» Work required: When you copy the listing, reproduce each line as it appears and omit every image.

"""

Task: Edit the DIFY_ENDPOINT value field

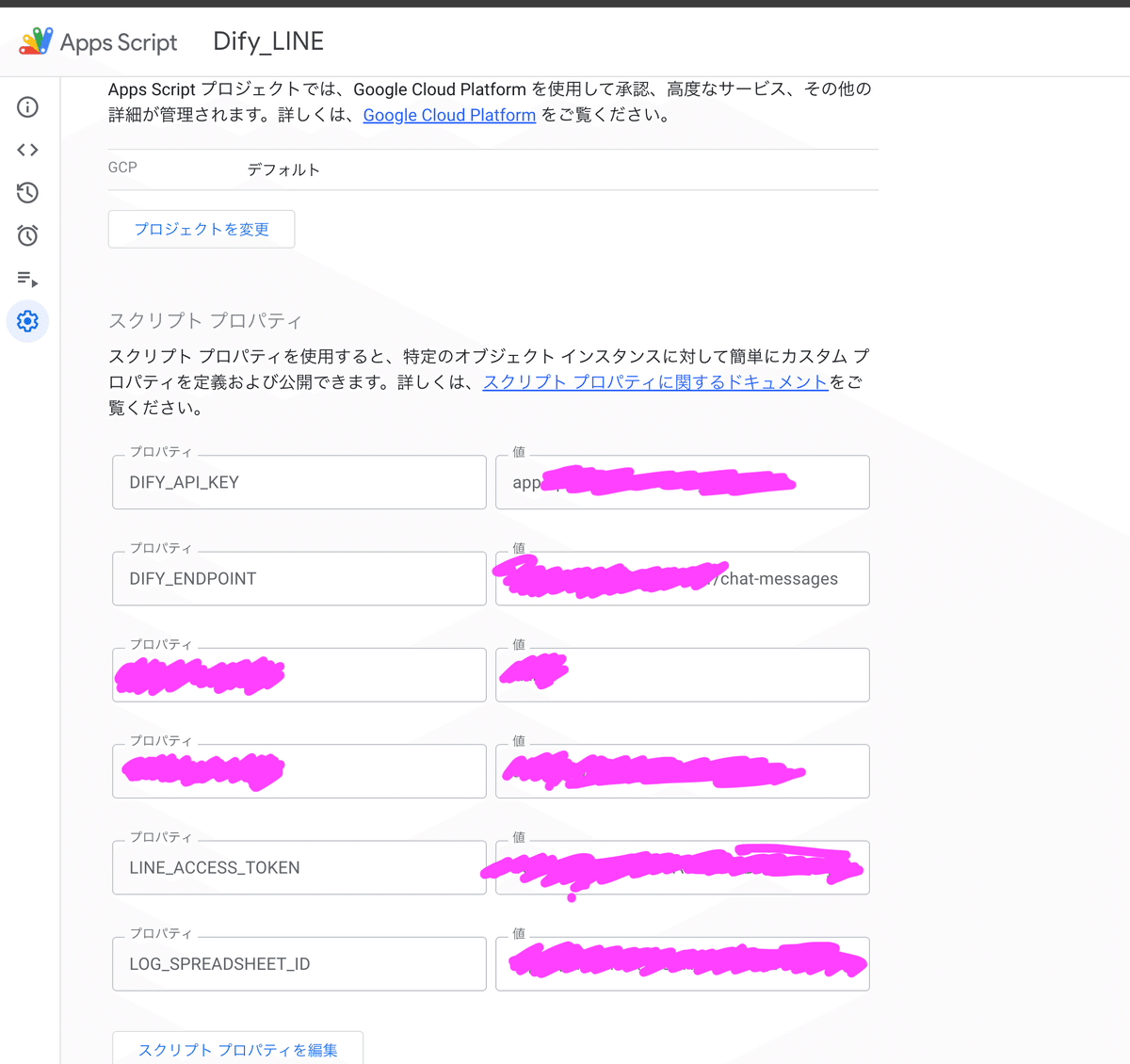Action: [x=682, y=578]
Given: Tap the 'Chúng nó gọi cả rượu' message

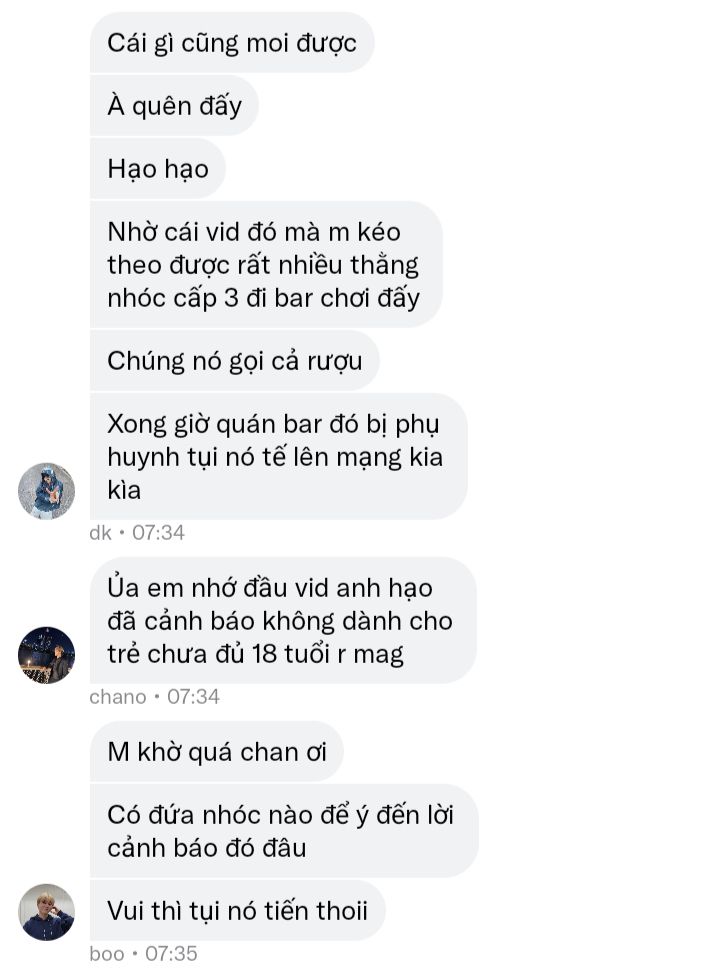Looking at the screenshot, I should (x=234, y=360).
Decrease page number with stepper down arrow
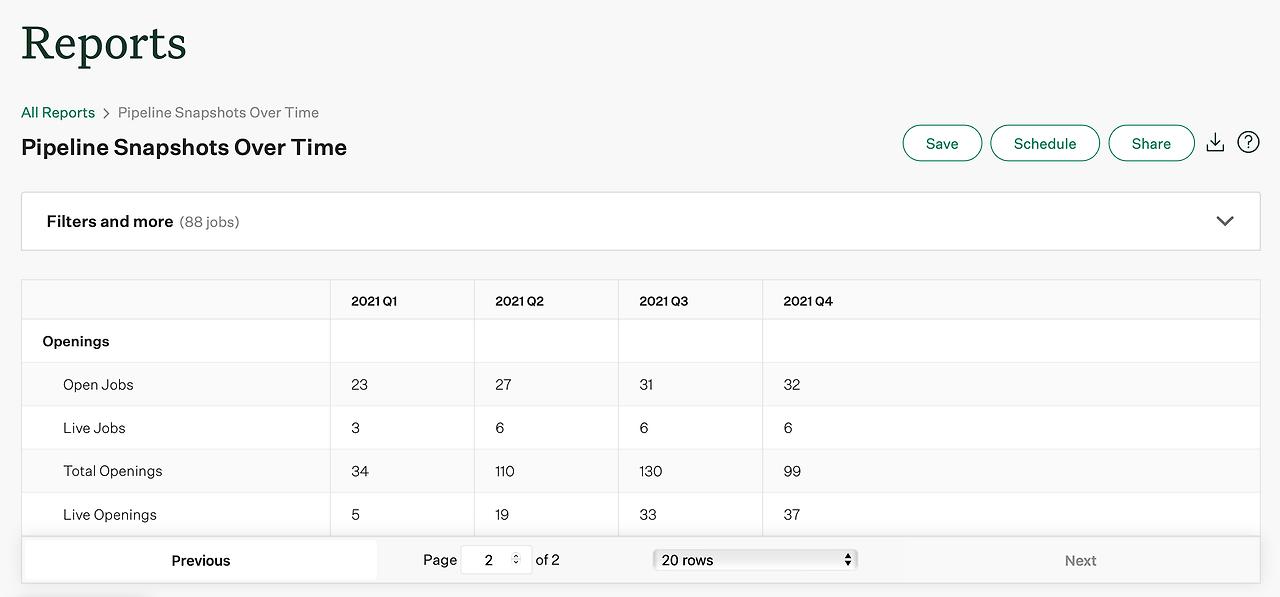Viewport: 1280px width, 597px height. click(x=516, y=564)
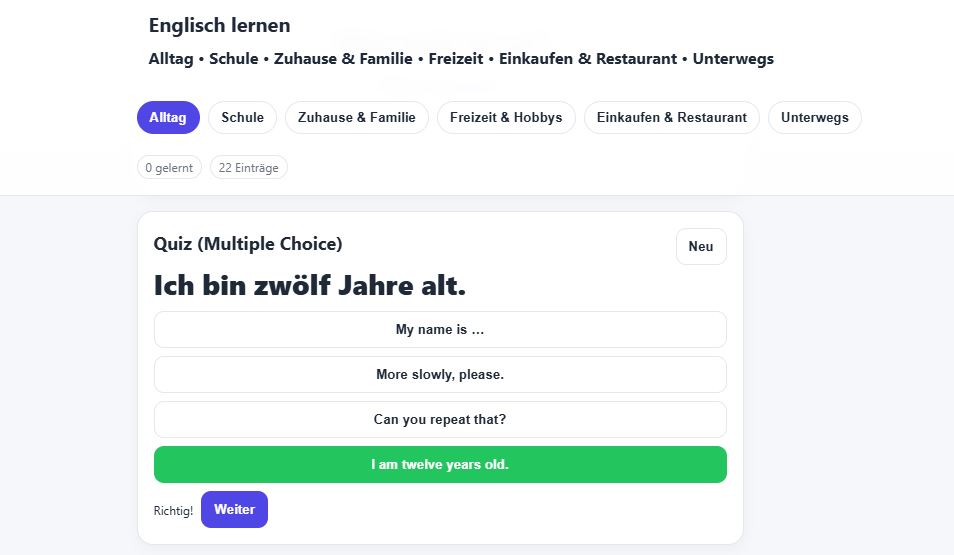Click the "22 Einträge" badge
Screen dimensions: 954x555
248,168
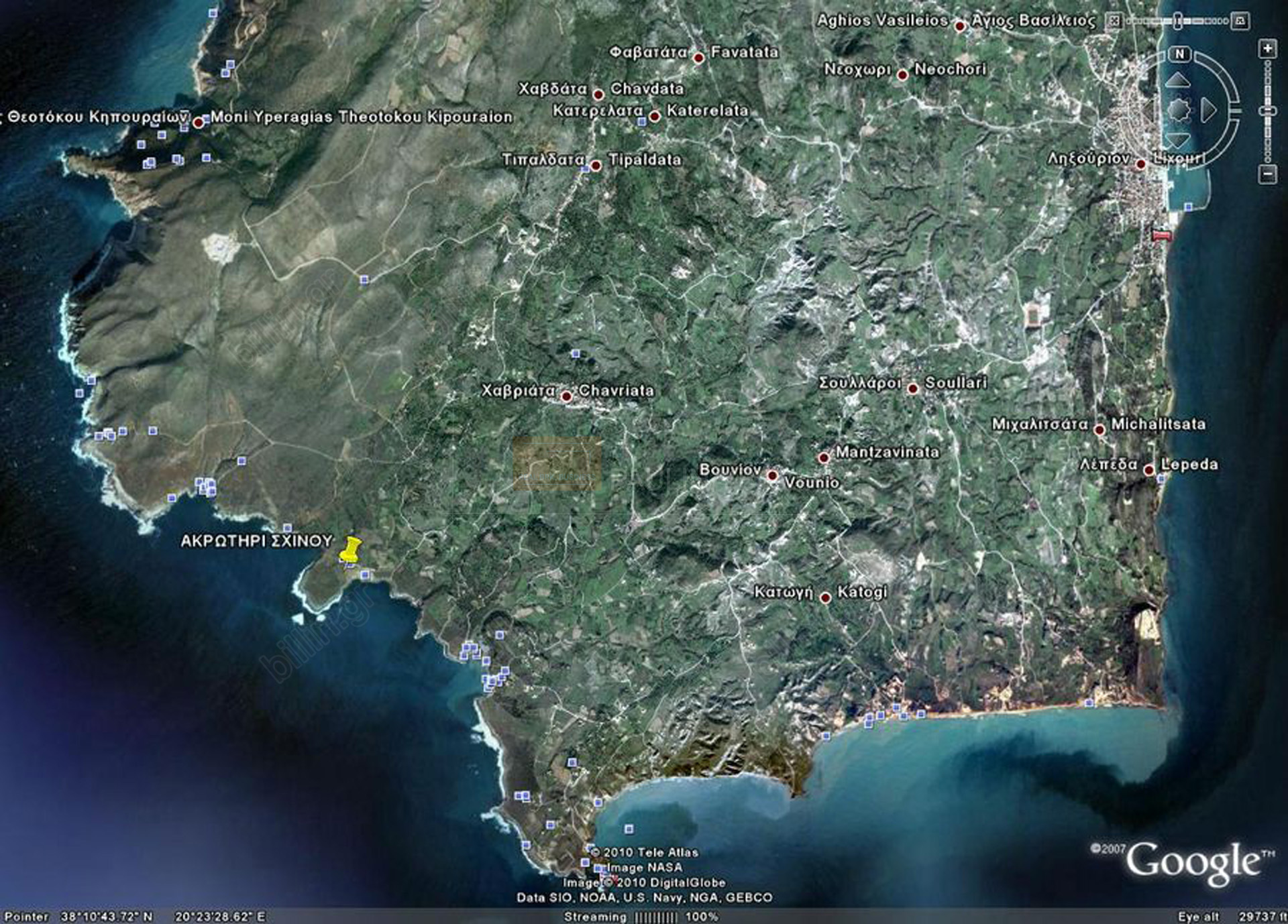Screen dimensions: 1288x924
Task: Click the vertical zoom slider handle
Action: [1267, 111]
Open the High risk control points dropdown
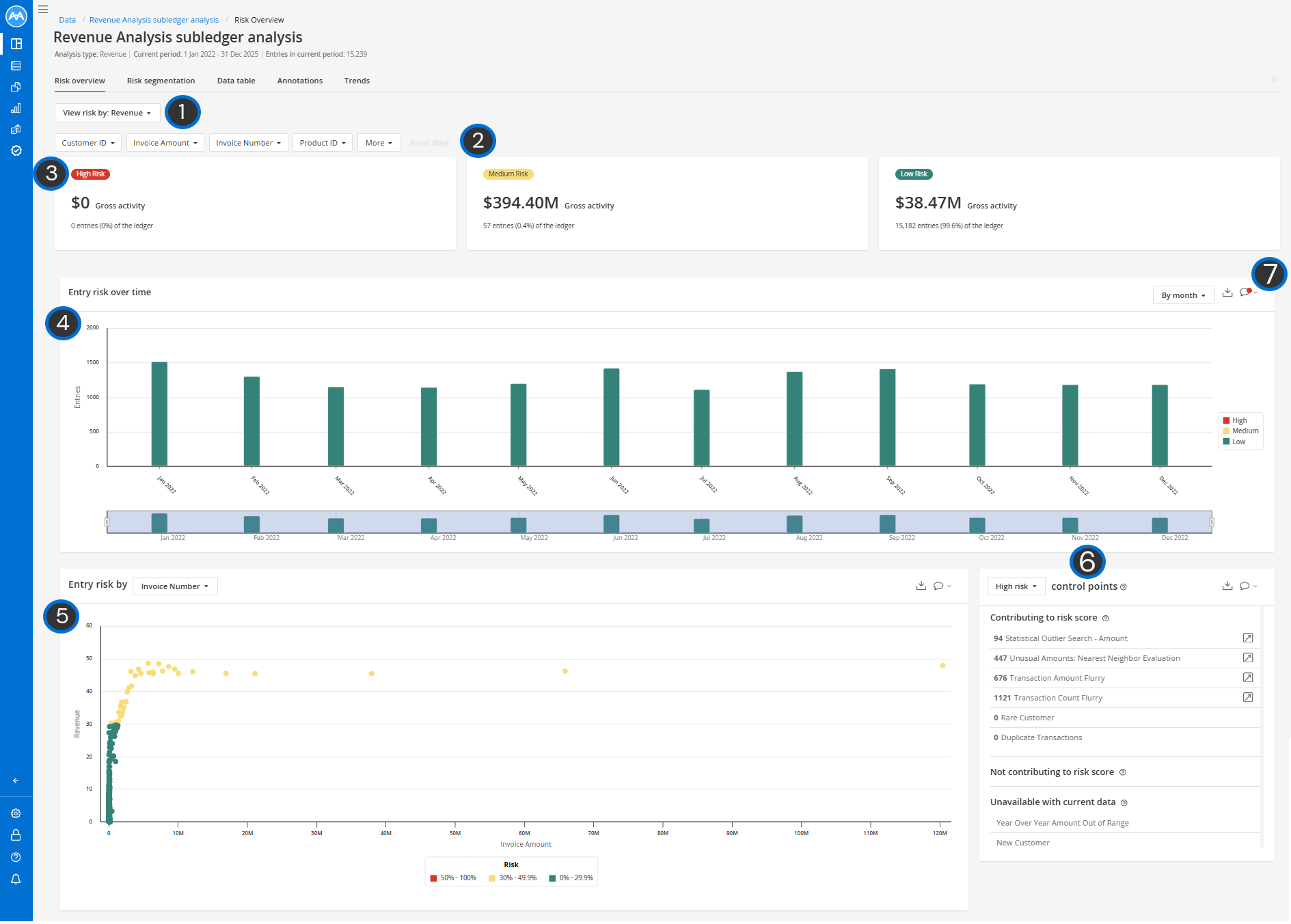This screenshot has height=924, width=1291. 1016,586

"""

» Written reply:
Task: Edit the DIFY_ENDPOINT value field

Action: [x=682, y=578]
Given: Tap the 'Chúng nó gọi cả rượu' message

Looking at the screenshot, I should (x=234, y=360).
Decrease page number with stepper down arrow
Viewport: 1280px width, 597px height. click(x=516, y=564)
Click the "22 Einträge" badge
Screen dimensions: 954x555
248,168
Screen dimensions: 1288x924
Task: Click the vertical zoom slider handle
Action: [1267, 111]
Open the High risk control points dropdown
This screenshot has height=924, width=1291. 1016,586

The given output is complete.